WORK INSTRUCTIONS.
**A.** Answer these from the article on how the environment shapes insect sexual signals:
(i) What do the semiochemicals produced by pear sucker bugs indicate?
(ii) What two structures are usually used to produce sound during stridulation?
(iii) On which plants do harlequin bugs often live?
**B.** Return the part of the article on insect sexual signals that opens with the words containing "Communication is key" and closes with "woo their mates.".
**C.** Carry the article on insect sexual signals forward from where it stops.
=== PAGE EXCERPT ===
Are you flirting with me? How the environment shapes insect sexual signals

 

Communication is key

Most of us have experienced the importance of communication in our relationships. We’ve recognised the importance of spelling out what we want and how we want it. Similarly, for a chance at mating, insects must have an effective means of communication. Often, their communication lines cover long distances and carry with them sufficient personal information to woo their mates. 

Insects covey all sorts of information in their signals, which can be audible, chemical or tactile, including their sex, developmental stage, mating status and their suitability as a mate. These signals travel over long or short distances depending on the signalling method used.  However, as many people on Tinder find, securing a mate goes beyond sending out signals. For insects, finding mating partners is largely dependent on the signal’s efficacy. Signals used in sexual communication have evolved to maximise efficient signal transfer, either reaching as many mates as possible or efficiently reaching that one special insect¹. Let us take you through some of the main signals used by insects to find the perfect mate.

Chemical signals

Most insects communicate using chemical signals. They use these signals to attract mates, ward off predators or signal where there is food. Chemical signals, which can be both long-distance and intimately close, play specific roles in sexual selection². For instance, pear sucker bugs produce semiochemicals that indicate the sex of the bug, thereby reducing same-sex mating³. Sometimes, chemicals released by other organisms create mating opportunities for insects. Like in the case of the broad bean plant, which releases volatile chemicals that attract the European tarnished bug. This chemical provides a vital mating opportunity for these bugs by cluttering them together on the plant⁴.

Stridulation

Stridulation is where one part of the body is rubbed against the other to produce sound usually by using a “scraper” and a “file”. It is a very common form of long-range communication in insects. The songs produced during stridulation are highly complex and are used to communicate throughout courtship and copulation. Stink bugs and assassin bugs produce enough songs to communicate a full relationship. Each song is unique and bears information on location, acceptance, rejection and rivalry during courtship^{5 6}. While sound production helps insects to find their perfect mate, it has its drawbacks. Auditory signals sometimes expose insects to predators and might be compromised by interference with other songs in the environment, decreasing the effectiveness of their tune. Imagine trying to hum Taylor Swift and someone blasts Red Hot Chili Peppers, you wouldn’t know what to focus on. However, some bugs have adapted to overcome this. A good example is the stink bug. When two individuals call at the same time, males and females change the time parameters of their call to increase the frequency difference and avoid confusion⁷.

Abdominal vibration

These vibrations travel along the substrate that the individual is perched on; hence, it is a shorter range communication, one that is safe from eavesdroppers^{8 9}. This method of communication is commonly found in smaller and softer insects that have a higher cost of sound production and might not be able to form sound-producing organs¹⁰. Vibrations are produced by rapid tremulation, releasing energy and creating waves, or percussive vibration, actually beating the substrate with the abdomen or wings. The success of this signal depends on the substrate as the wrong substrate could dampen the pathway and decay the signal. Harlequin bugs often live on cabbage, broccoli or kale plants¹¹. The veins in these plants carry the vibration signals more efficiently than the head of the plant, and harlequin bugs are even able to estimate how far away the signaller is by the strength of the vibrations. As vibrations make no noise and don’t travel far, they are often safer from eavesdroppers than with other forms of communication, but not always. The parasitoid wasp can trace the female stink bug’s vibration signals to her eggs¹². In water, vibration signals cause ripples, sending out signals to rivals mates and predators. Water striders have a special sense organ that can distinguish between the ripples of a predator and that  of a potential mate; it’s very useful for avoiding dangerous situations¹³.
=== RECORDS SUPPLIED ===
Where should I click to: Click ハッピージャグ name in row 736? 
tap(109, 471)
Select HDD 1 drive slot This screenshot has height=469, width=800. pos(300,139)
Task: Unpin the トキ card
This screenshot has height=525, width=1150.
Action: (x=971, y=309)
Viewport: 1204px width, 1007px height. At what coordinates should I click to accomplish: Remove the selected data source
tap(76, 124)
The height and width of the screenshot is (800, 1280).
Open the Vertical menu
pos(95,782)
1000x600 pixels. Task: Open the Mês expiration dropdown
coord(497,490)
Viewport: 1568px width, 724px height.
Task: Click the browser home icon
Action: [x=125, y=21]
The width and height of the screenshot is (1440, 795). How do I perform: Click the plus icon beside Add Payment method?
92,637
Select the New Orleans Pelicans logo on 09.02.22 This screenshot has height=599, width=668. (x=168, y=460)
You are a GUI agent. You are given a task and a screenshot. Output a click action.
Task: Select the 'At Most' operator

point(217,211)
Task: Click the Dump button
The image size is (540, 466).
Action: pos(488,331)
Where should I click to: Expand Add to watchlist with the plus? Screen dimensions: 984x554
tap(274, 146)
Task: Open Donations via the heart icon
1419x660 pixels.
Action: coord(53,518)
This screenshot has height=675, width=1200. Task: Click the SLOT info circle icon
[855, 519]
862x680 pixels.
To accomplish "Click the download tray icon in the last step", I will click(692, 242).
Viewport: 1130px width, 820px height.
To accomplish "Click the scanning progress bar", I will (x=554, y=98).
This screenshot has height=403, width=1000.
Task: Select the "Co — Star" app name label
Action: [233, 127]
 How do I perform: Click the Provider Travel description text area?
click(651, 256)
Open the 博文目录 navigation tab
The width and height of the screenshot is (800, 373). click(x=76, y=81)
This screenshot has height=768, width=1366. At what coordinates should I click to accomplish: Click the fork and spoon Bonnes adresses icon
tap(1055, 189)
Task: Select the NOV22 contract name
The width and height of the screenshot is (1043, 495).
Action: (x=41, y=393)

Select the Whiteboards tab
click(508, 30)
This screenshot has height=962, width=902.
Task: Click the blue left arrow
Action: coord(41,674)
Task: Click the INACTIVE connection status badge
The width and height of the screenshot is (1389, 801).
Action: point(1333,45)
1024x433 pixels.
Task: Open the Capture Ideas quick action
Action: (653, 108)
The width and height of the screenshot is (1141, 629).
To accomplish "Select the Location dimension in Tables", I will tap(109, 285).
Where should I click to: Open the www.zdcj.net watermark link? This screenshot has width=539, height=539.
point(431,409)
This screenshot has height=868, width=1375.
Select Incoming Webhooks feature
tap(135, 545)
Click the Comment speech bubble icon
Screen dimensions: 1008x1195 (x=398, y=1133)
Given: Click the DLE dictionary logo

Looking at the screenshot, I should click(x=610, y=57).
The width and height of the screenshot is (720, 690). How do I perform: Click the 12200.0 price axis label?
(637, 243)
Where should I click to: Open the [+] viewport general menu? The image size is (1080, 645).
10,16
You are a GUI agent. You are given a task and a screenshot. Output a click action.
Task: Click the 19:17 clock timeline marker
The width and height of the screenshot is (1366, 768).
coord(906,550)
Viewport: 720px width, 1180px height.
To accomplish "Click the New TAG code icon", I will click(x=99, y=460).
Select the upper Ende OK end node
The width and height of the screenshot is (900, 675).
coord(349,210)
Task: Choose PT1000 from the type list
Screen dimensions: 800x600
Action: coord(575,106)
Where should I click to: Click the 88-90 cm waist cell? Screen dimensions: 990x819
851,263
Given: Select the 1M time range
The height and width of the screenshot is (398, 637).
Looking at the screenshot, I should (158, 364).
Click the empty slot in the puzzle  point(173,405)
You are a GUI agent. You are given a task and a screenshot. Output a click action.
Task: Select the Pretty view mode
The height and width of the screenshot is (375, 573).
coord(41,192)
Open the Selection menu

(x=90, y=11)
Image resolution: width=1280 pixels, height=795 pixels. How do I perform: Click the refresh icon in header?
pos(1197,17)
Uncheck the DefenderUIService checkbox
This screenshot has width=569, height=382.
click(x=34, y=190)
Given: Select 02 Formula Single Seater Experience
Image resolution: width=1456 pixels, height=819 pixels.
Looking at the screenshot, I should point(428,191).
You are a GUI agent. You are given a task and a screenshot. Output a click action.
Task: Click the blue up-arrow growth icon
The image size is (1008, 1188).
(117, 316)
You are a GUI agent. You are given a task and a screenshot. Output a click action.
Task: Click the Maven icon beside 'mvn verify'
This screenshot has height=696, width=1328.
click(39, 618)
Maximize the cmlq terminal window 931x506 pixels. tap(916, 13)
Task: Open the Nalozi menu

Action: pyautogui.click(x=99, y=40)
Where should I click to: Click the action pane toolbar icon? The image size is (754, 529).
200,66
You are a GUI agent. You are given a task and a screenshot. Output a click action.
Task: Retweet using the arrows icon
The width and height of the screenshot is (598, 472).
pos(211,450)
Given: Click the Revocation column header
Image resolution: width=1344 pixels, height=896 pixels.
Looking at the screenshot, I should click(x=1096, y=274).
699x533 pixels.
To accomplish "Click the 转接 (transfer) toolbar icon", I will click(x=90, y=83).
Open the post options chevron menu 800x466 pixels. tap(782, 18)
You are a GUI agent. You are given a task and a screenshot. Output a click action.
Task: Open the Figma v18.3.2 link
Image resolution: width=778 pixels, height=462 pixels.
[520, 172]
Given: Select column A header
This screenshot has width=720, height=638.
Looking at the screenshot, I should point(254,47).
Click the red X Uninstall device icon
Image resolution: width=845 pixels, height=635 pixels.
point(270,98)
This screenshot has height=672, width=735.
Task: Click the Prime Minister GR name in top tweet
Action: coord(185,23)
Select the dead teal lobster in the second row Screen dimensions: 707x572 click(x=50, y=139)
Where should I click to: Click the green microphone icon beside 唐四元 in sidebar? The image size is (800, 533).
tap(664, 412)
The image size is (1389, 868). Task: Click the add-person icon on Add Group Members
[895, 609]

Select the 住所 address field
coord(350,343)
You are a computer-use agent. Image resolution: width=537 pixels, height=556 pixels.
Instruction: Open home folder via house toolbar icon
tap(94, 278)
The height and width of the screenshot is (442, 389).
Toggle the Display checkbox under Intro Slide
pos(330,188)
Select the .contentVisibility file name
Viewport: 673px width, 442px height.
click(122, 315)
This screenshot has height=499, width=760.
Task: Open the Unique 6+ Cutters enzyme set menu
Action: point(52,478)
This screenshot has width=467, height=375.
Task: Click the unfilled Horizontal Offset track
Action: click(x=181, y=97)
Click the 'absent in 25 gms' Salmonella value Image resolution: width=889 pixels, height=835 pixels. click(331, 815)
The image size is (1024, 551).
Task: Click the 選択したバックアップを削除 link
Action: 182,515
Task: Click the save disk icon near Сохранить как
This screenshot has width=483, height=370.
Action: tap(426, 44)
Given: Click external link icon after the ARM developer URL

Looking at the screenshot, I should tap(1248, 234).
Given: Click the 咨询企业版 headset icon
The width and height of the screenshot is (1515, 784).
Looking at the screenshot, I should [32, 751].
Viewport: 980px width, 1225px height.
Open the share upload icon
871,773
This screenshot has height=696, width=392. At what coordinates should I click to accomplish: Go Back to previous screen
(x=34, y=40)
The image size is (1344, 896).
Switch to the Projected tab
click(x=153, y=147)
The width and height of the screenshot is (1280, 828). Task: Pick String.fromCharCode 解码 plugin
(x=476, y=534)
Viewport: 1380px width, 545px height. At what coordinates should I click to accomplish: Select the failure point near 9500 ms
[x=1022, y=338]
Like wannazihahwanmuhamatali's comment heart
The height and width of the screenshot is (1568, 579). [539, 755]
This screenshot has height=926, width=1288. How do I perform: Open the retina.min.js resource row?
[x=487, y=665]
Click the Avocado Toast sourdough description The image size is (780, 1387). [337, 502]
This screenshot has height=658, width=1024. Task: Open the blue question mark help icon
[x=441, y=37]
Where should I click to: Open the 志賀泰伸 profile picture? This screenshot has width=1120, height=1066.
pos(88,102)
===
OUTPUTS BY TASK.
**A.**
(i) The sex of the bug.
(ii) A "scraper" and a "file."
(iii) Cabbage, broccoli or kale plants.

**B.**
Communication is key

Most of us have experienced the importance of communication in our relationships. We’ve recognised the importance of spelling out what we want and how we want it. Similarly, for a chance at mating, insects must have an effective means of communication. Often, their communication lines cover long distances and carry with them sufficient personal information to woo their mates.

**C.**
Antennation

Antennation is the grooming of a partner with antennae during courtship and mating. This form of communication is involved in the detection of chemical odours, localisation of vibratory signals, grooming and physical restraint during copulation. Because of the wide range of behaviours they can be involved in, antennae have evolved into complex shapes specific to their use. For instance, the antenna used to receive chemical signals are often larger and more filamentous than other types of antennae^{14 15}. When close to an insect, antennation can be used in short-range communication, including tapping, vibrations and stroking¹⁶. This behaviour assesses an insect’s quality as a mate and their willingness to mate. It can also initiate mating.  For instance, a male leaf-footed bug will gently antennate the female’s head, antennae, and abdomen with his antennae and front legs during courtship as a sign that he wants to mate and in response she allows the male to mate with her¹⁷. Some antennae are used in a more aggressive style of mating. Water striders antennae are wrench shaped with a spike that fits into the female’s groove, allowing him to hoist himself onto her¹⁸.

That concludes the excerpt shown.